> _Provided material_
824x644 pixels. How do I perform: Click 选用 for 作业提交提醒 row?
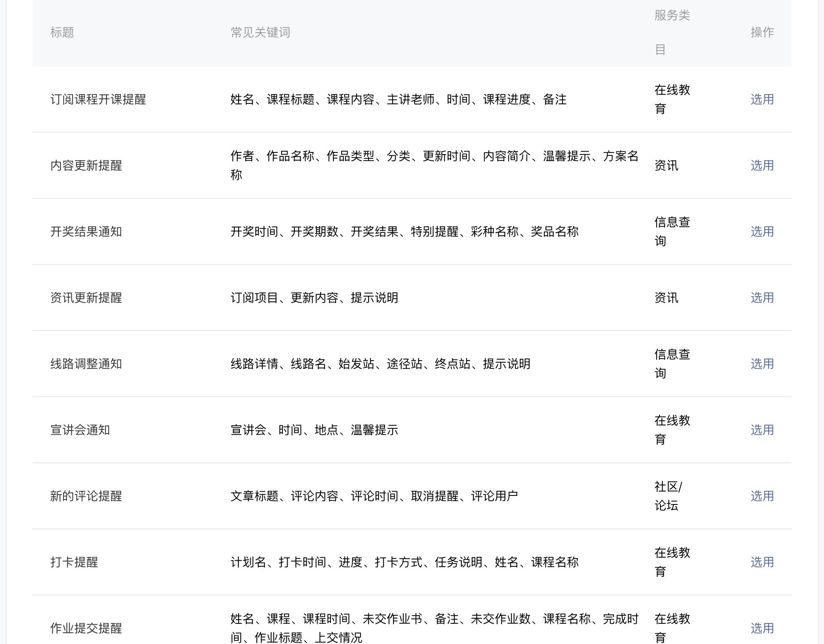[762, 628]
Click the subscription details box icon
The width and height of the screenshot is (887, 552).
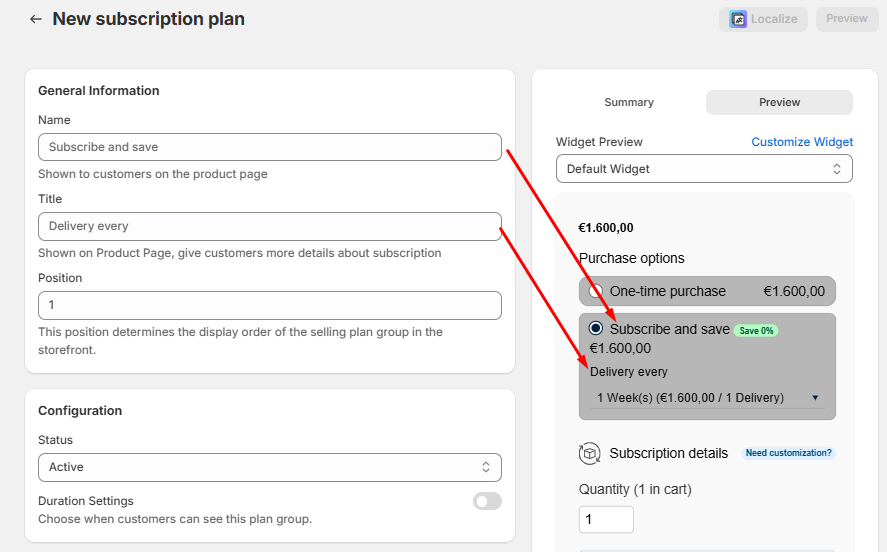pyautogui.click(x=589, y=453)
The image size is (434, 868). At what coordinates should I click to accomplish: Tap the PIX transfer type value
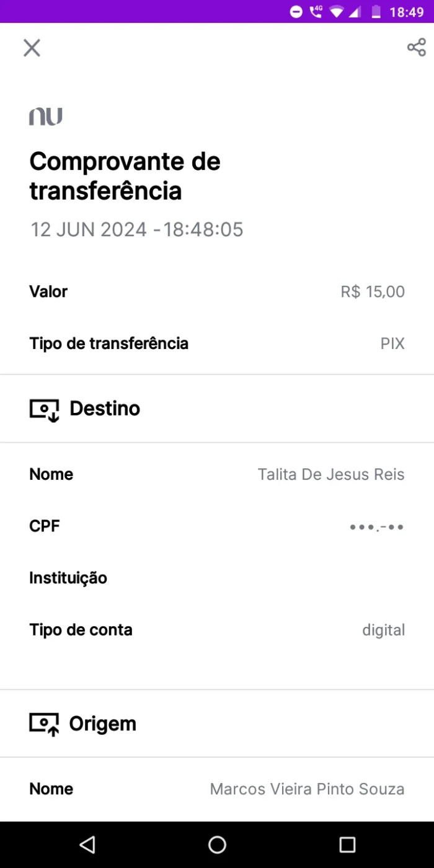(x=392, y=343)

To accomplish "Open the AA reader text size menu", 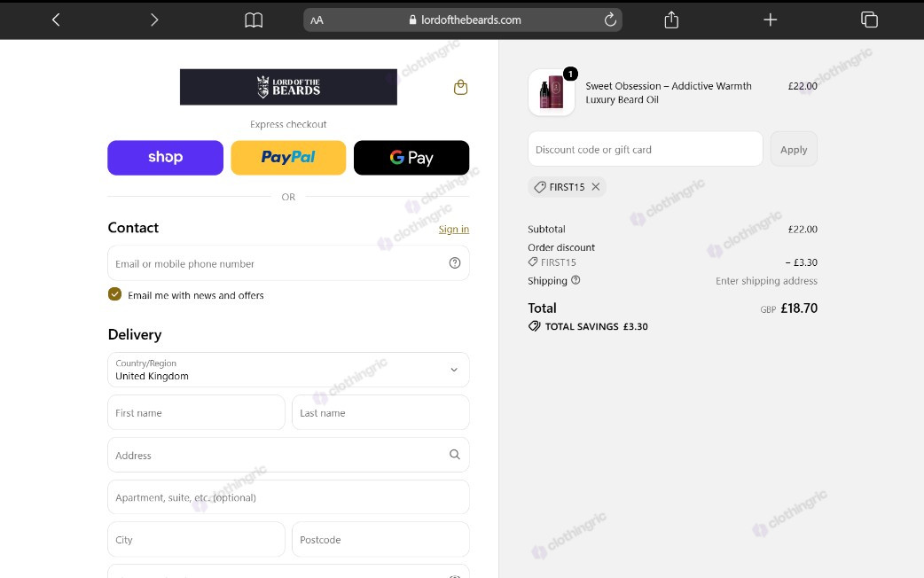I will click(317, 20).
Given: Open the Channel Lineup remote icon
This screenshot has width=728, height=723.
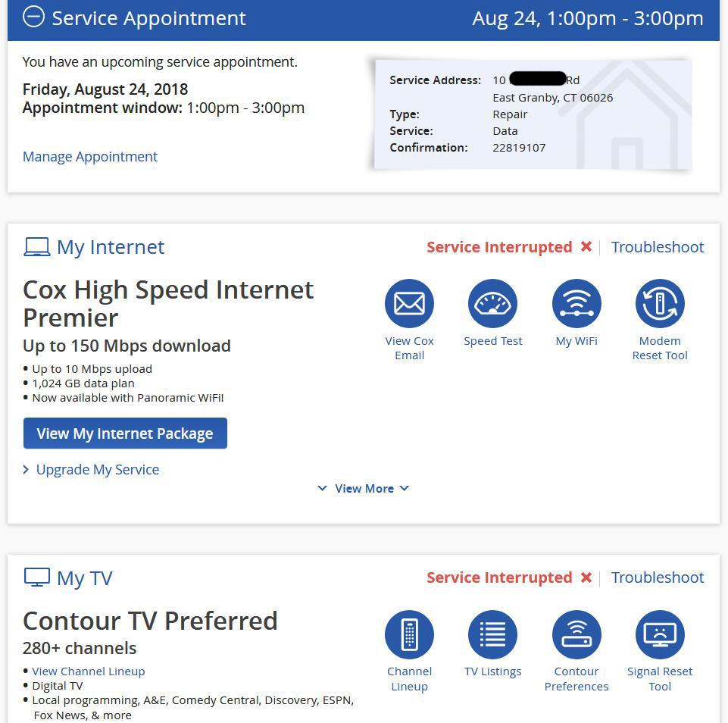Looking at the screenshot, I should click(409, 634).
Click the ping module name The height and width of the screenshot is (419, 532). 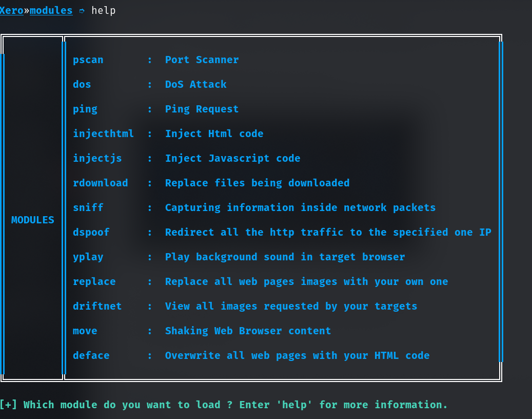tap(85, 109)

> _Task to complete_
Every line in the listing that holds "icon" belongs in the answer.

> _Solution to the problem_
Click the subscription details box icon
Given: Open the Channel Lineup remote icon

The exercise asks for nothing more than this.